= Directions =
Below, find the line containing "Task: Click the"; from there to the final line, print every line exactly and skip the pictures.

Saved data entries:

▼▼▼

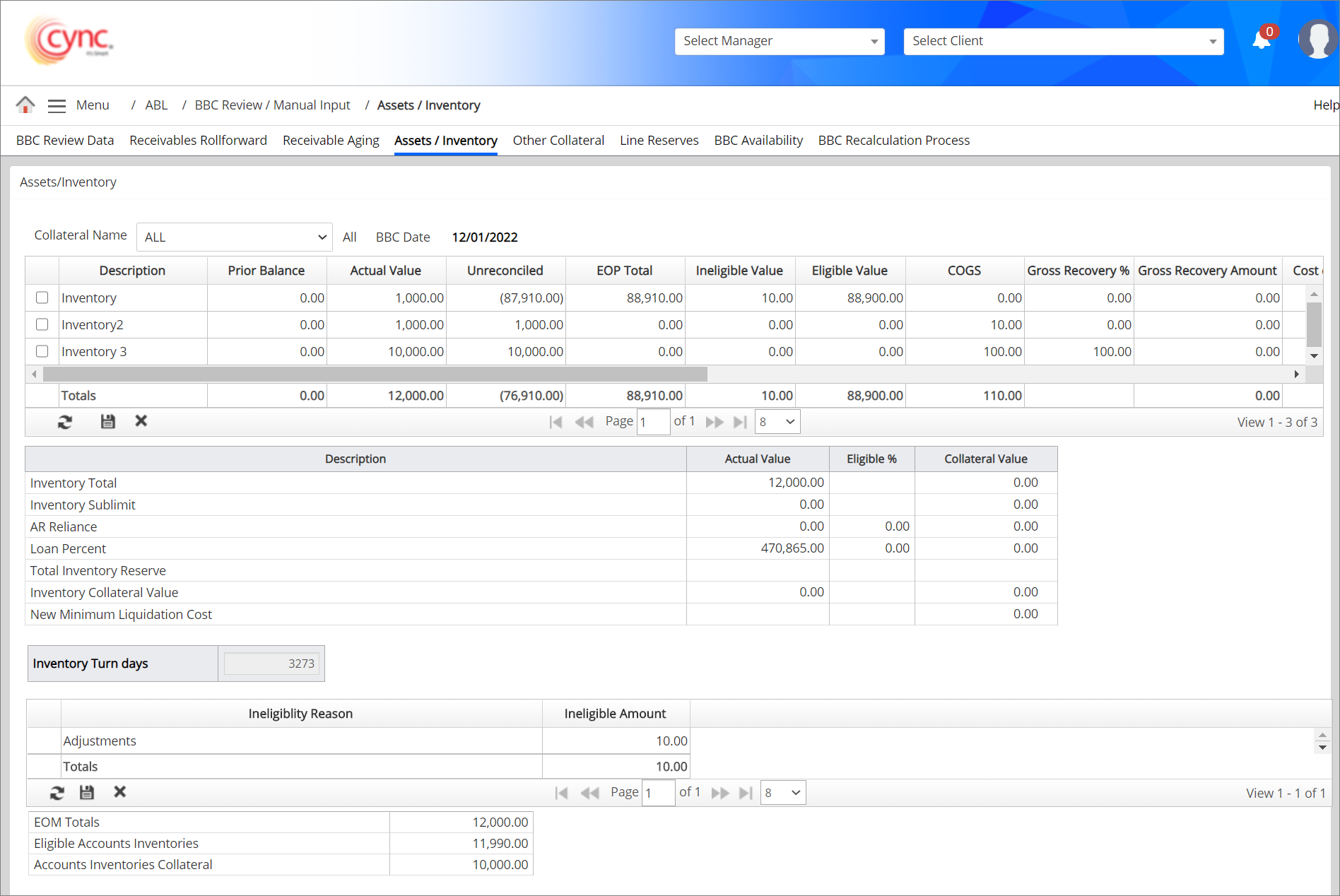Cancel inventory grid edits with X icon

[141, 421]
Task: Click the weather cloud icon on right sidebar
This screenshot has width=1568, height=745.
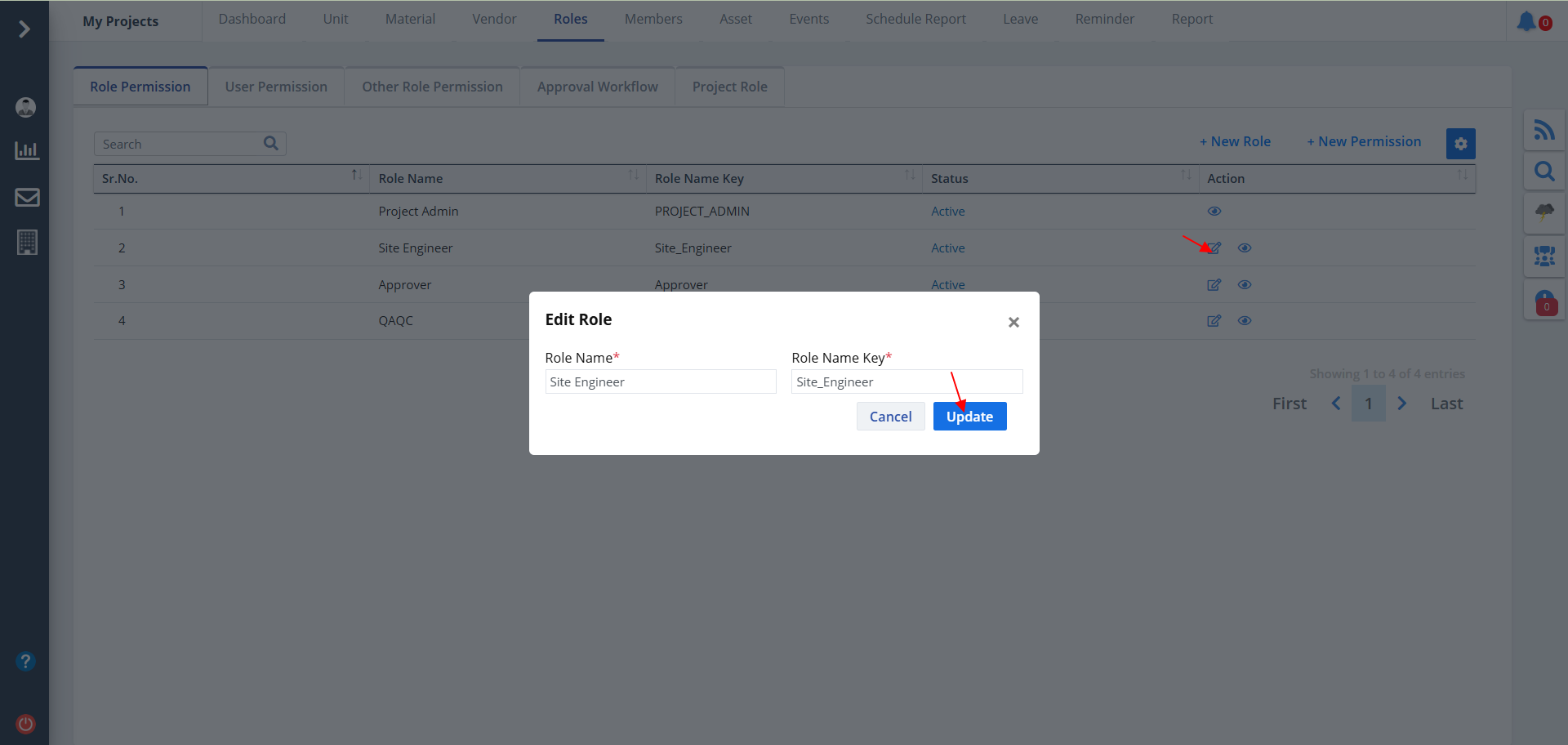Action: [1544, 212]
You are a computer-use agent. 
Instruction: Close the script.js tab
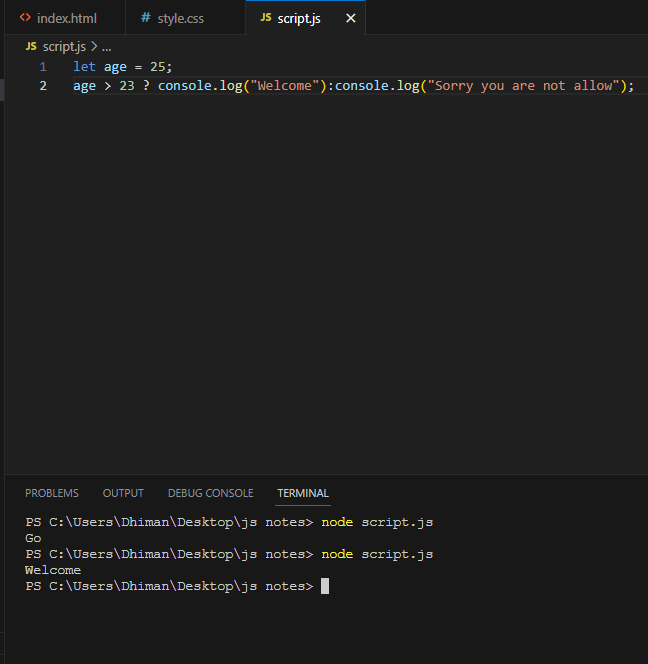(x=351, y=18)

▲▲▲

= Answer to this task =
Task: Click the weather cloud icon on right sidebar
This screenshot has width=1568, height=745.
Action: [1544, 212]
You are a computer-use agent. 
Instruction: Close the script.js tab
(x=351, y=18)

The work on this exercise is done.